Extrait à lire:
★ ★ ★

Si rien n'échappe à Dieu, on ne peut plus parler de création,
mais d'émanation: c'est la possibilité d'une responsabilité
qu'il sera difficile de fonder.
Pour
une conclusion:
Bilan
- La liberté, ce n'est pas agir par les décrets d'un libre
arbitre: la liberté consiste à être et à agir par la seule nécessité
de sa nature.
C'est donc la connaissance qui est le chemin de la liberté, dans
la mesure où elle nous permet de distinguer ce qui dépend de
nous et ce qui ne dépend par de nous.
Élargissement
- Le problème de la création des vérités éternelles.
Dans
la lettre au père Mesland du 2 Mai 16644 (Pléiade page 1167)
Descartes affirmait: "Encore que Dieu ait voulu que
quelques vérités fussent nécessaire (par exemple: les
trois angles d'un triangle sont égaux à deux droits), ce
n'est pas dire qu'il les ait nécessairement voulues car c'est
tout autre chose de vouloir qu'elles fussent nécessaires, et de
le vouloir nécessairement ou d'être nécessité à le vouloir."
Pour Descartes, les vérités théoriques (par exemple les
contradictoires ne peuvent être ensemble) ont une origine dont
elles procèdent: elles ne sont donc pas ce qui permet de connaître
Dieu, c'est dire que l'intelligibilité est dépassée par Dieu,
que Dieu ne peut être compréhensible à partir de ce qu'il crée:
cette distance exclut le panthéisme: il n'y a
pas de pont entre l'infini mathématique et l'infini divin. Comme
le Dieu de Spinoza Dieu n'agit que par rapport à lui même (Éthique,
App. & 64).

★ ★ ★

Lignes de données:
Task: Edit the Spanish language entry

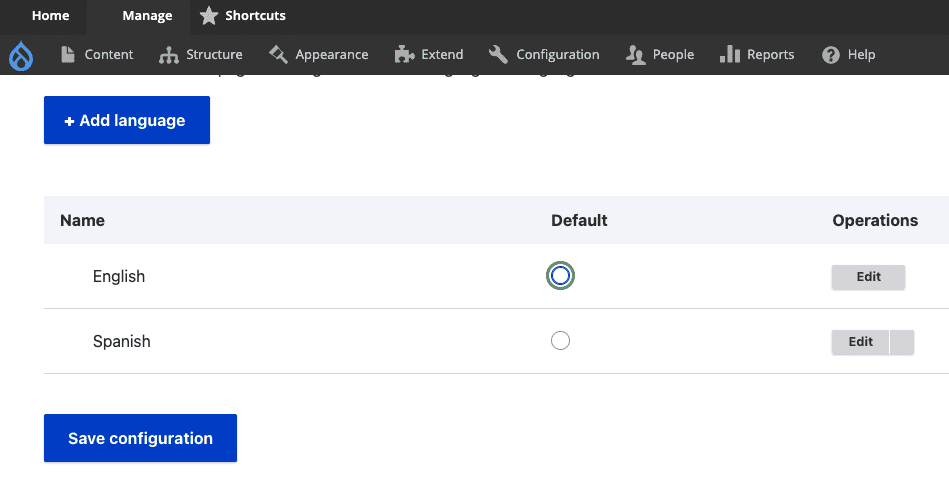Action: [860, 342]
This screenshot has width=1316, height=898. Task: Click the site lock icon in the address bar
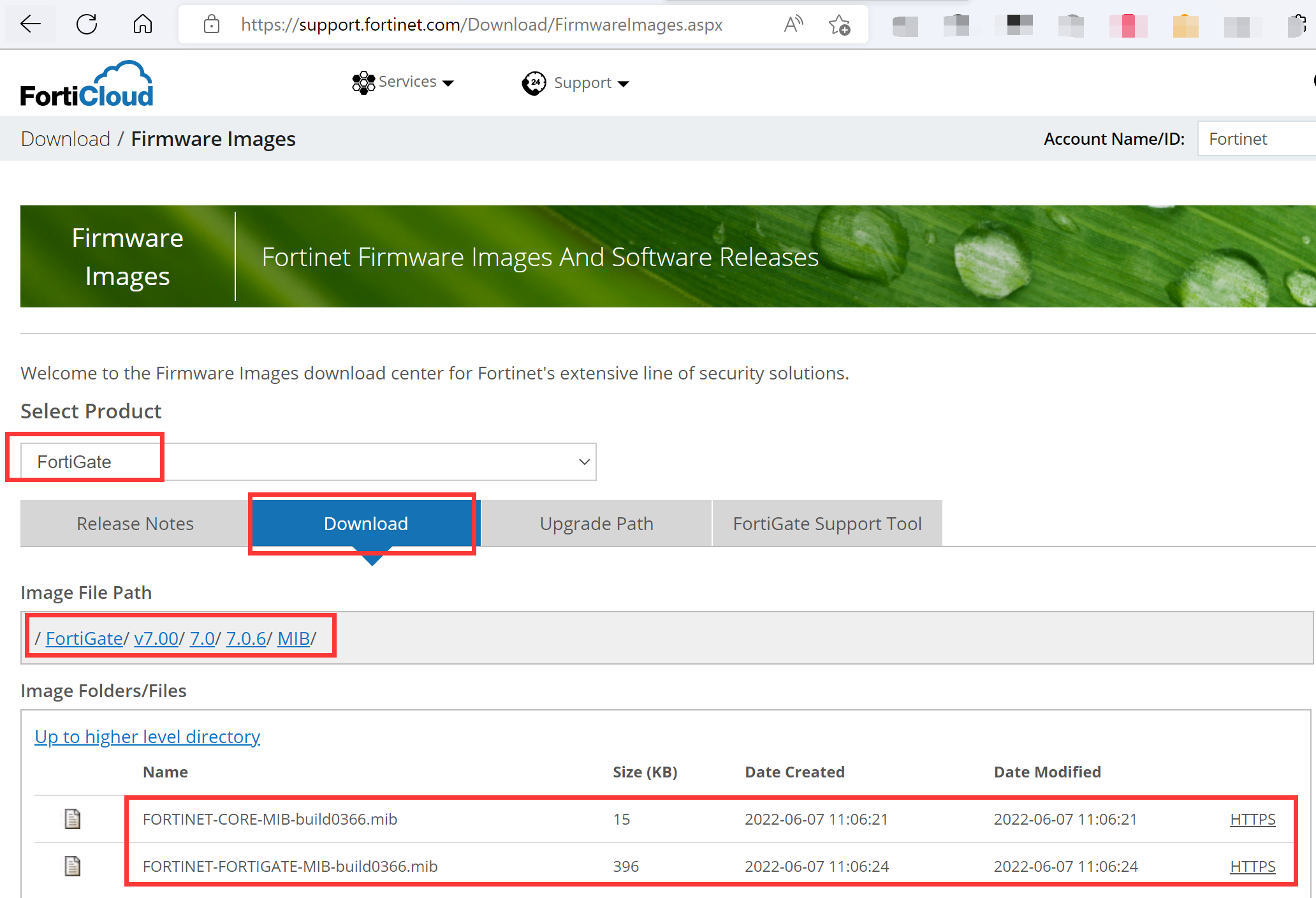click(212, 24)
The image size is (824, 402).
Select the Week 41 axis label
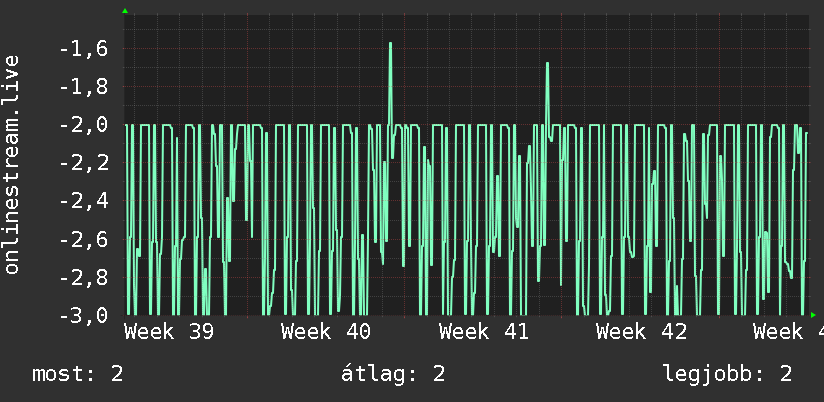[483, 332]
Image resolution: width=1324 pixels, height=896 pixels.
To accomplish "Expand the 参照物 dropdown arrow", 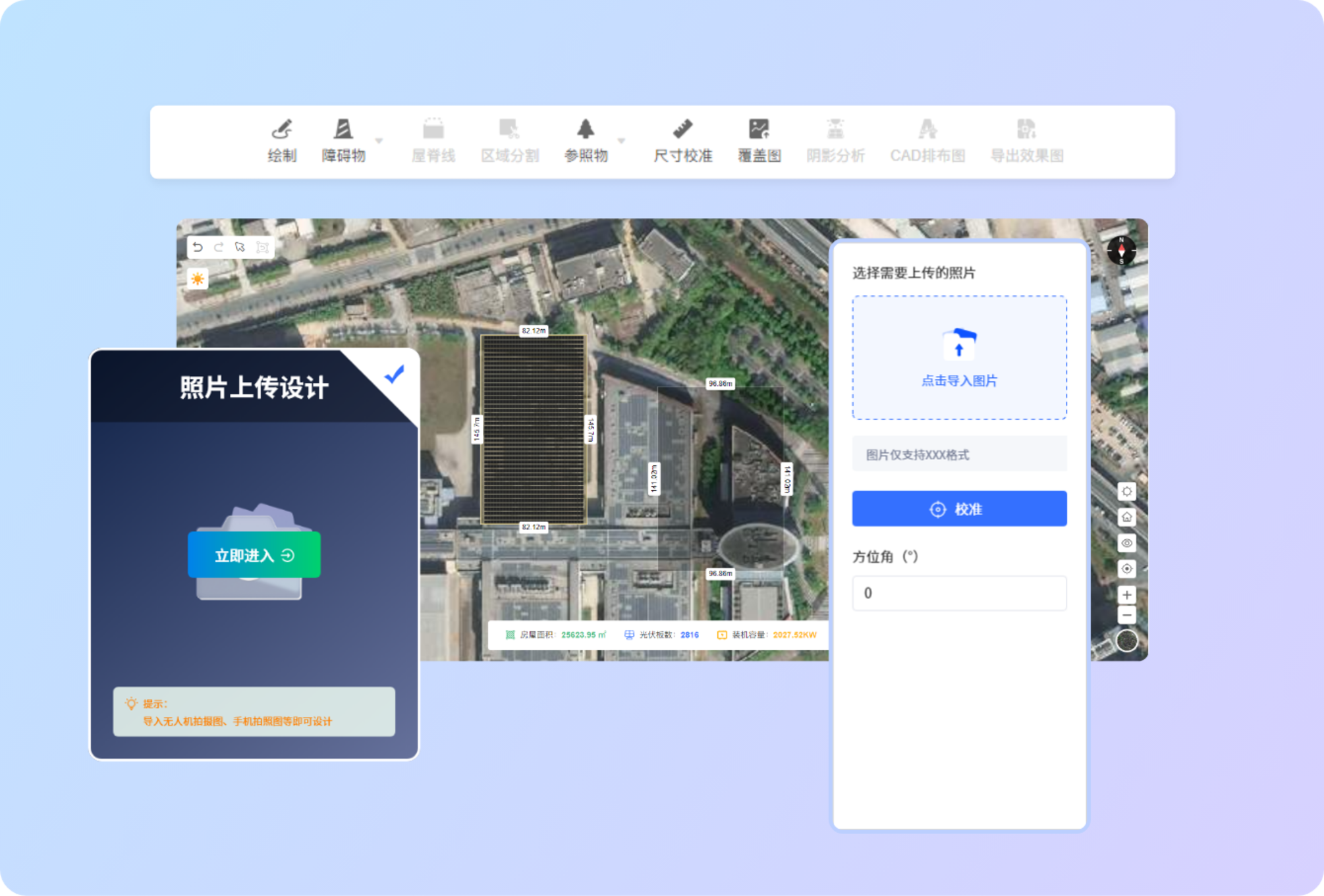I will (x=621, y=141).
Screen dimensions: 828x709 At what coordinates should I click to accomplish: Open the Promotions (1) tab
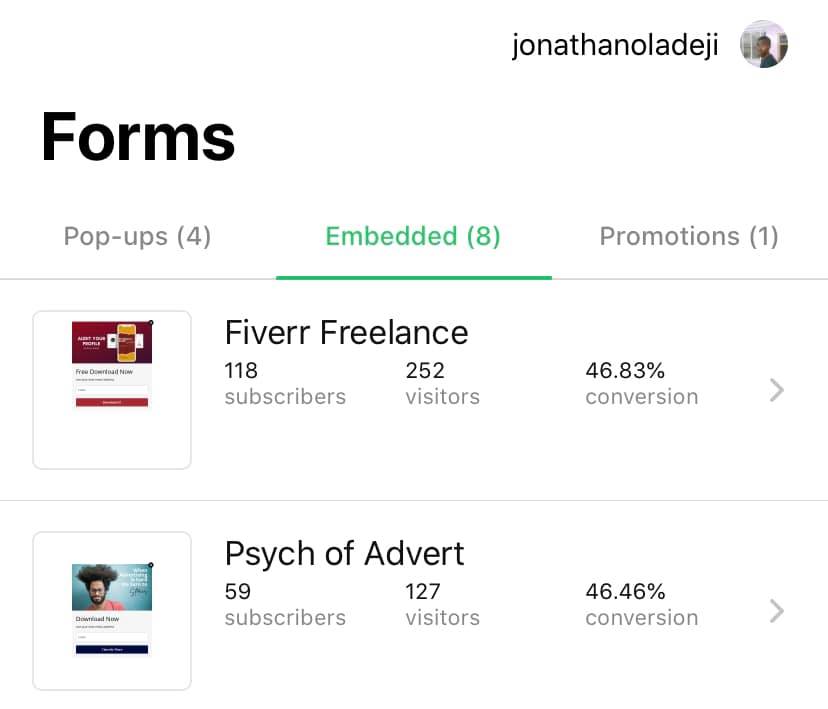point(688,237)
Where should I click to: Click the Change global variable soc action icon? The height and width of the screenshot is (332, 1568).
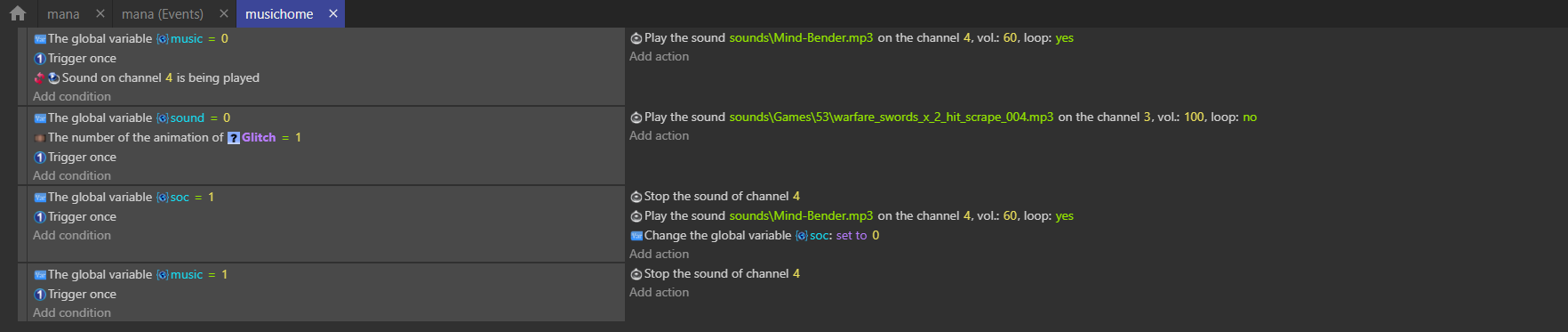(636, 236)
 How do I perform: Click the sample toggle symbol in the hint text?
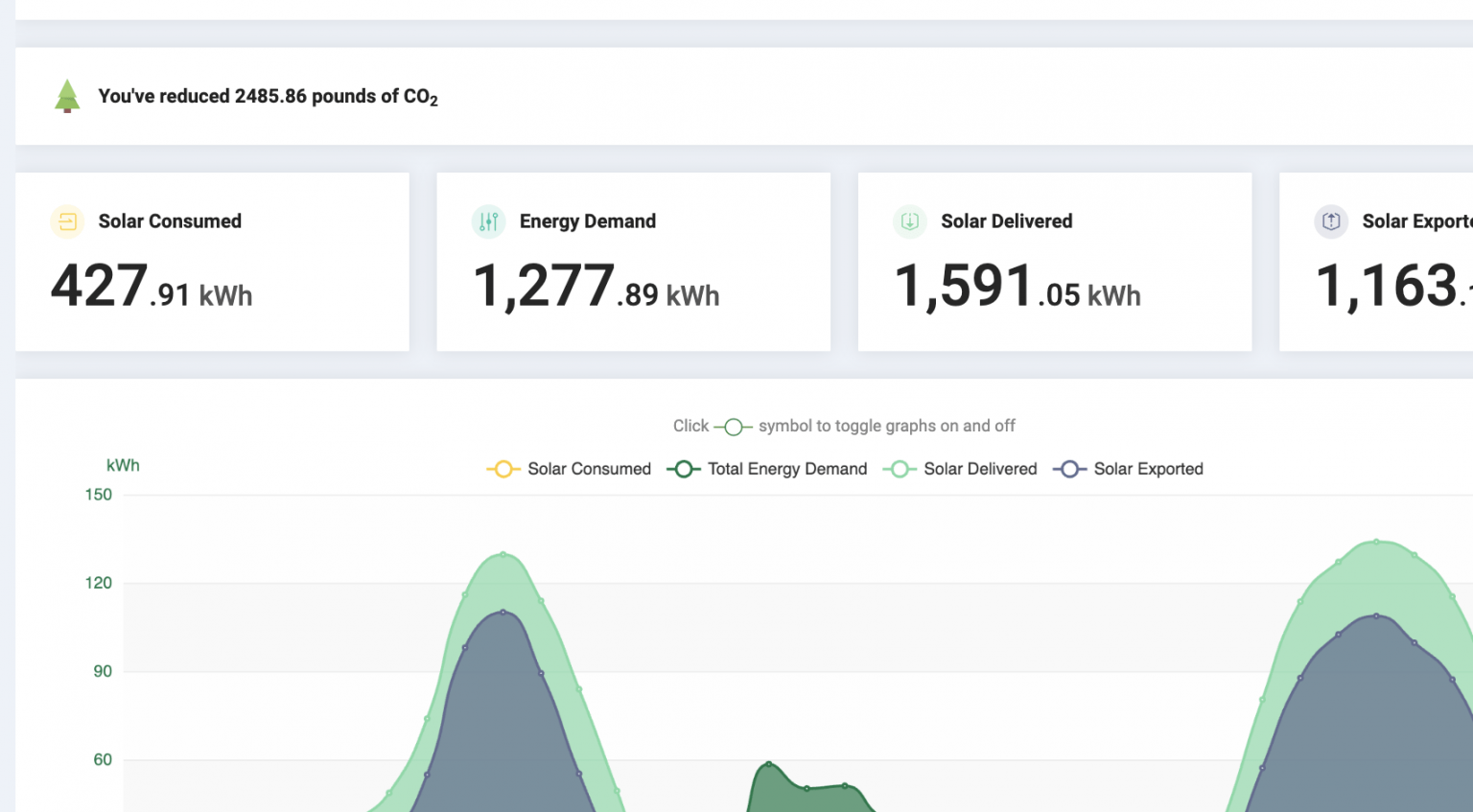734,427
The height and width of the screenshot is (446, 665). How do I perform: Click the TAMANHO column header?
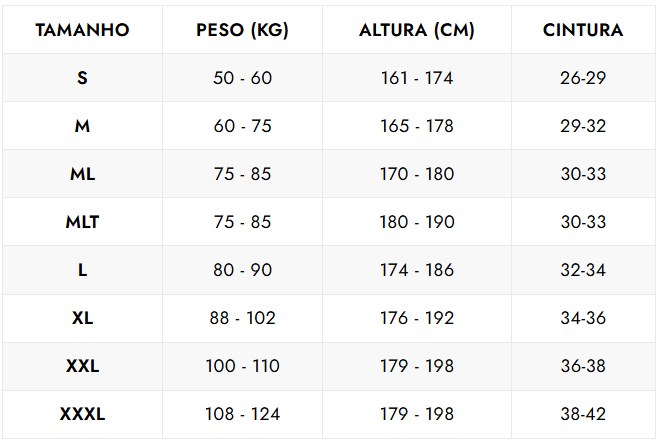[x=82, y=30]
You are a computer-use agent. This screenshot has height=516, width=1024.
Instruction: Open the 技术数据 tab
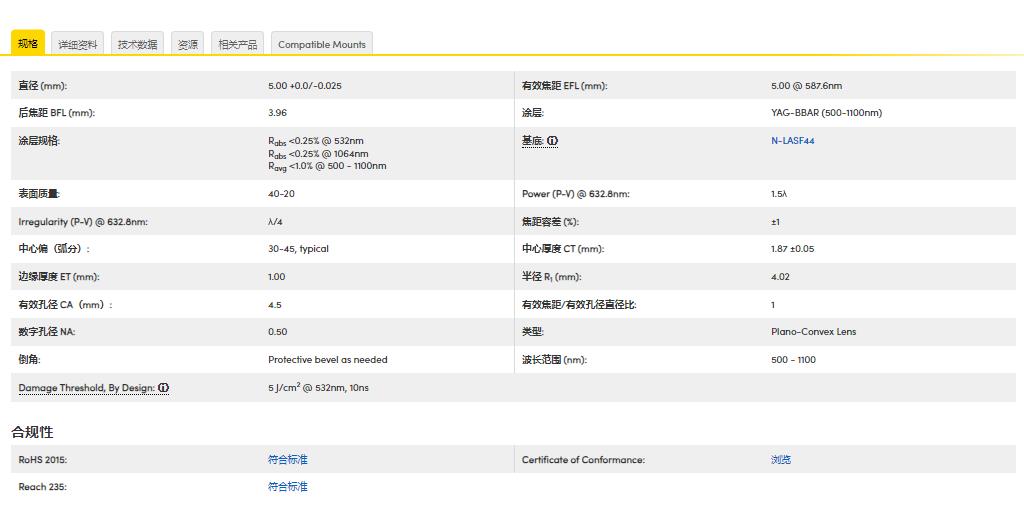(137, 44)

★ ★ ★

Défi 1:
D'après l'extrait, pourquoi la connaissance est-elle le chemin de la liberté ?
Défi 2:
Recopiez le passage de l'extrait qui commence aux mots « C'est donc la » et s'arrête après « des vérités éternelles. ».

Réponse complète 1:
La connaissance est le chemin de la liberté parce qu'elle nous permet de distinguer ce qui dépend de nous de ce qui n'en dépend pas.

Réponse complète 2:
C'est donc la connaissance qui est le chemin de la liberté, dans
la mesure où elle nous permet de distinguer ce qui dépend de
nous et ce qui ne dépend par de nous.
Élargissement
- Le problème de la création des vérités éternelles.